Annabelle was ever the practical one. She always wanted a list to see what her options were before she made her decision. Yet, Meg feared the men that were here were slim pickings and a girl could do better looking outside of town.

Ruby smiled, “Don’t forget Bill and Bobby Saunders, the twins.”

“Oh, please, they aren’t men. They’re Mama’s boys. I wouldn’t marry them if they were the last available men in the state of Texas,” Meg assured, shaking her head and gazing at Ruby like she’d lost her mind. “I can out shoot, out ride, and out smart them anytime.”

Ruby shrugged. “Maybe that’s a good thing.”

“I refuse to take care of any man. He is either my equal, or he’s not my husband,” Meg replied. She’d raised two sisters; she wasn’t raising a husband. She wanted a man who would treat her like an equal and was a man’s man. Not a sissy. Someone like…Sheriff Zach Gillepsie.

“Who else,” Annabelle asked. “Who’s available that we would
want
to marry?”

“The banker’s son, Joseph Clark,” Meg said.

“He’s a dandy.” Annabelle quivered with revulsion, a grimace on her beautiful face.

“But you’d have
money
,” Ruby responded, drawing out the last word. “I’ll check him out.”

“I just bet you will,” Annabelle said softly.

“Hey, I’m your sister.

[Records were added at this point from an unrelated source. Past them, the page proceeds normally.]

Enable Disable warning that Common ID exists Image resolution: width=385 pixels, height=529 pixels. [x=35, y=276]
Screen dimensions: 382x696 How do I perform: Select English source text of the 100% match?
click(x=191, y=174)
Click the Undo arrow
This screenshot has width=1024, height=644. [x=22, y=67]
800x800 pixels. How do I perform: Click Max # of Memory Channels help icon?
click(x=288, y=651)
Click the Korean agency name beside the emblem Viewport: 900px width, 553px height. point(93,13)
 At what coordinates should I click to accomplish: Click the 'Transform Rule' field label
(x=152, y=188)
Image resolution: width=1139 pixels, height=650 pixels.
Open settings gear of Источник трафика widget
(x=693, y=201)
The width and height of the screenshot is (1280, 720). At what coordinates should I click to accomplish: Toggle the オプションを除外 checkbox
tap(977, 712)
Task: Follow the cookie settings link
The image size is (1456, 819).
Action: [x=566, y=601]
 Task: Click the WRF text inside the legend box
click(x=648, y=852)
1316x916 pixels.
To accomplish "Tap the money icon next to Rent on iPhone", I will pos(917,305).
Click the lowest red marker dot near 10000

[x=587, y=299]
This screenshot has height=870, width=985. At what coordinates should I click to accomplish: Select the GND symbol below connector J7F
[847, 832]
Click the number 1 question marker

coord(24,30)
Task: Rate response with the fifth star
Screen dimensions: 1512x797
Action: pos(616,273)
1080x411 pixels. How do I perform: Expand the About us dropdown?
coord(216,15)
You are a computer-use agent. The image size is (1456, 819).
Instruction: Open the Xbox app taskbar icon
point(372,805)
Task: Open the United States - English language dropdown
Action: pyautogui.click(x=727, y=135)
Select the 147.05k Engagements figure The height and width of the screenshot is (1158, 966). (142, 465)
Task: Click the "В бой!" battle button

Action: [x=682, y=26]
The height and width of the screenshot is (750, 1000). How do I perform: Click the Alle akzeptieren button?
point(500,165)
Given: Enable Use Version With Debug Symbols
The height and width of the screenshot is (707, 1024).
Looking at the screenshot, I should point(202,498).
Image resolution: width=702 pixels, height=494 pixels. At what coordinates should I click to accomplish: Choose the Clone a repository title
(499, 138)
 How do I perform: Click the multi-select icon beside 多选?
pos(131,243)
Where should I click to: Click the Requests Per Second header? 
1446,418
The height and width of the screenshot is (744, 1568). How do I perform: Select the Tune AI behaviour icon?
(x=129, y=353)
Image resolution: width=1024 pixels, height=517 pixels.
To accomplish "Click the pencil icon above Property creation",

You’re supposed to be on my side.”

“Yeah, I know,” Annabelle mocked. “And you’re crazy about boys. Don’t you dream about love? About a man courting you and professing his undying love for you?”

“That’s why I want a man. Not boys,” Ruby snapped, her blue eyes flashing daggers at Annabelle. “And good luck finding any sod buster from around here that would profess his undying love for you.”

“Stick to the plan,” Meg reminded them, not really wanting to share the one name she’d thought about. She’d been thinking about him for a while now, but she seldom went into town, and when she did, she looked more like a man than a woman. Why would he be interested in her?

Annabelle looked down at the list. “I’m like Meg. I don’t want any man I have to defend if there was a problem. Joey, as they call him, couldn’t shoot to save his life.”

“But his money could buy you security.”

“I’d also have to sleep with him, and I’m not marrying a yellow belly,” Annabelle said, giving Ruby a quelling look.

“Come on, girls, isn’t there anything else we can do or someone we can marry?” Meg asked. “Is there no one on that list that interests either of you?”

Not that she wanted to marry them off, but they were down to the blanket in money, and she’d rather they had husbands than become a painted cat.